__Problem statement__: Even where a line looks wrong, copy it exactly and include every entry.

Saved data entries
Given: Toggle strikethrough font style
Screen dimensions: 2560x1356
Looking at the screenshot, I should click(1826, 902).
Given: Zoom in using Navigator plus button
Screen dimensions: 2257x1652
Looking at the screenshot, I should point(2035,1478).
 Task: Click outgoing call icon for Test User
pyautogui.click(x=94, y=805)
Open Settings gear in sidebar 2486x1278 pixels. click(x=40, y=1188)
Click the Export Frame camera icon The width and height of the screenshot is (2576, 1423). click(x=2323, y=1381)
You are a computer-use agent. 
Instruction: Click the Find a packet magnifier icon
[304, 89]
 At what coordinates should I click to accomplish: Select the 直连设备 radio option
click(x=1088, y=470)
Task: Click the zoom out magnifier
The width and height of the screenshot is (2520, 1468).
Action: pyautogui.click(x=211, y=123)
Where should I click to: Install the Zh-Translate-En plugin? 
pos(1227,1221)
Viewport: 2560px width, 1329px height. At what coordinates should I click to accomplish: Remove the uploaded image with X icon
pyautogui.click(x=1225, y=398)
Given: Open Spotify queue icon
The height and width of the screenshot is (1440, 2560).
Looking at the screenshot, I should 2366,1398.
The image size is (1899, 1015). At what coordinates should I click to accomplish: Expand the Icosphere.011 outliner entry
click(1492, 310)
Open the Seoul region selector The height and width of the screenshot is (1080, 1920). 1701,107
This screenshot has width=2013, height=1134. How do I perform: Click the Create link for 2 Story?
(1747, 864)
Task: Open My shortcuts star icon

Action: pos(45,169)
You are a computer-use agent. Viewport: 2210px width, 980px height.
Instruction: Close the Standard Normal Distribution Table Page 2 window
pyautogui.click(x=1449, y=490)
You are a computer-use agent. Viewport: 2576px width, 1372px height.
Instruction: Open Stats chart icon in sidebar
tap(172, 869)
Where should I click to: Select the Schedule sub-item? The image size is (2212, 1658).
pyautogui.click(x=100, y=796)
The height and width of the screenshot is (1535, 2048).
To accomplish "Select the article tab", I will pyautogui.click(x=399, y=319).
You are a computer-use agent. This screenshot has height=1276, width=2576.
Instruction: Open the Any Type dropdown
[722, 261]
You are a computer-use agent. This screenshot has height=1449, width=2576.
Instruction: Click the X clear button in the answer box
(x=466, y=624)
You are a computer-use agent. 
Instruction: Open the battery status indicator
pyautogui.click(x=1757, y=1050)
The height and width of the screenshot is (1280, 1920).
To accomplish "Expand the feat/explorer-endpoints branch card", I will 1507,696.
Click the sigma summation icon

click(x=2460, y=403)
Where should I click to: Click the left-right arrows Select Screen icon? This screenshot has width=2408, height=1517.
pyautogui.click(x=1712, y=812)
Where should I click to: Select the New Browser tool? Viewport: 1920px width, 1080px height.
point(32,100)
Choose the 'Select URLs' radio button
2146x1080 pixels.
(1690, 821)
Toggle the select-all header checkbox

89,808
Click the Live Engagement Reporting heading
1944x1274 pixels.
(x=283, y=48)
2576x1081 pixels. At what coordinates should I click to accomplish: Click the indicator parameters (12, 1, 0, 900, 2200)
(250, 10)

__Result of this exercise__:
Given: Toggle strikethrough font style
Screen dimensions: 2560x1356
Looking at the screenshot, I should click(1826, 902).
Given: Zoom in using Navigator plus button
Screen dimensions: 2257x1652
Looking at the screenshot, I should point(2035,1478).
 Task: Click outgoing call icon for Test User
pyautogui.click(x=94, y=805)
Open Settings gear in sidebar 2486x1278 pixels. click(x=40, y=1188)
Click the Export Frame camera icon The width and height of the screenshot is (2576, 1423). click(x=2323, y=1381)
You are a computer-use agent. 
Instruction: Click the Find a packet magnifier icon
[304, 89]
 At what coordinates should I click to accomplish: Select the 直连设备 radio option
click(x=1088, y=470)
Task: Click the zoom out magnifier
The width and height of the screenshot is (2520, 1468).
Action: pyautogui.click(x=211, y=123)
Where should I click to: Install the Zh-Translate-En plugin? 
pos(1227,1221)
Viewport: 2560px width, 1329px height. At what coordinates should I click to accomplish: Remove the uploaded image with X icon
pyautogui.click(x=1225, y=398)
Given: Open Spotify queue icon
The height and width of the screenshot is (1440, 2560).
Looking at the screenshot, I should 2366,1398.
The image size is (1899, 1015). At what coordinates should I click to accomplish: Expand the Icosphere.011 outliner entry
click(1492, 310)
Open the Seoul region selector The height and width of the screenshot is (1080, 1920). 1701,107
This screenshot has width=2013, height=1134. How do I perform: Click the Create link for 2 Story?
(1747, 864)
Task: Open My shortcuts star icon

Action: pos(45,169)
You are a computer-use agent. Viewport: 2210px width, 980px height.
Instruction: Close the Standard Normal Distribution Table Page 2 window
pyautogui.click(x=1449, y=490)
You are a computer-use agent. Viewport: 2576px width, 1372px height.
Instruction: Open Stats chart icon in sidebar
tap(172, 869)
Where should I click to: Select the Schedule sub-item? The image size is (2212, 1658).
pyautogui.click(x=100, y=796)
The height and width of the screenshot is (1535, 2048).
To accomplish "Select the article tab", I will pyautogui.click(x=399, y=319).
You are a computer-use agent. This screenshot has height=1276, width=2576.
Instruction: Open the Any Type dropdown
[722, 261]
You are a computer-use agent. This screenshot has height=1449, width=2576.
Instruction: Click the X clear button in the answer box
(x=466, y=624)
You are a computer-use agent. 
Instruction: Open the battery status indicator
pyautogui.click(x=1757, y=1050)
The height and width of the screenshot is (1280, 1920).
To accomplish "Expand the feat/explorer-endpoints branch card", I will 1507,696.
Click the sigma summation icon

click(x=2460, y=403)
Where should I click to: Click the left-right arrows Select Screen icon? This screenshot has width=2408, height=1517.
pyautogui.click(x=1712, y=812)
Where should I click to: Select the New Browser tool? Viewport: 1920px width, 1080px height.
point(32,100)
Choose the 'Select URLs' radio button
2146x1080 pixels.
(1690, 821)
Toggle the select-all header checkbox

89,808
Click the Live Engagement Reporting heading
1944x1274 pixels.
(x=283, y=48)
2576x1081 pixels. At what coordinates should I click to accomplish: Click the indicator parameters (12, 1, 0, 900, 2200)
(250, 10)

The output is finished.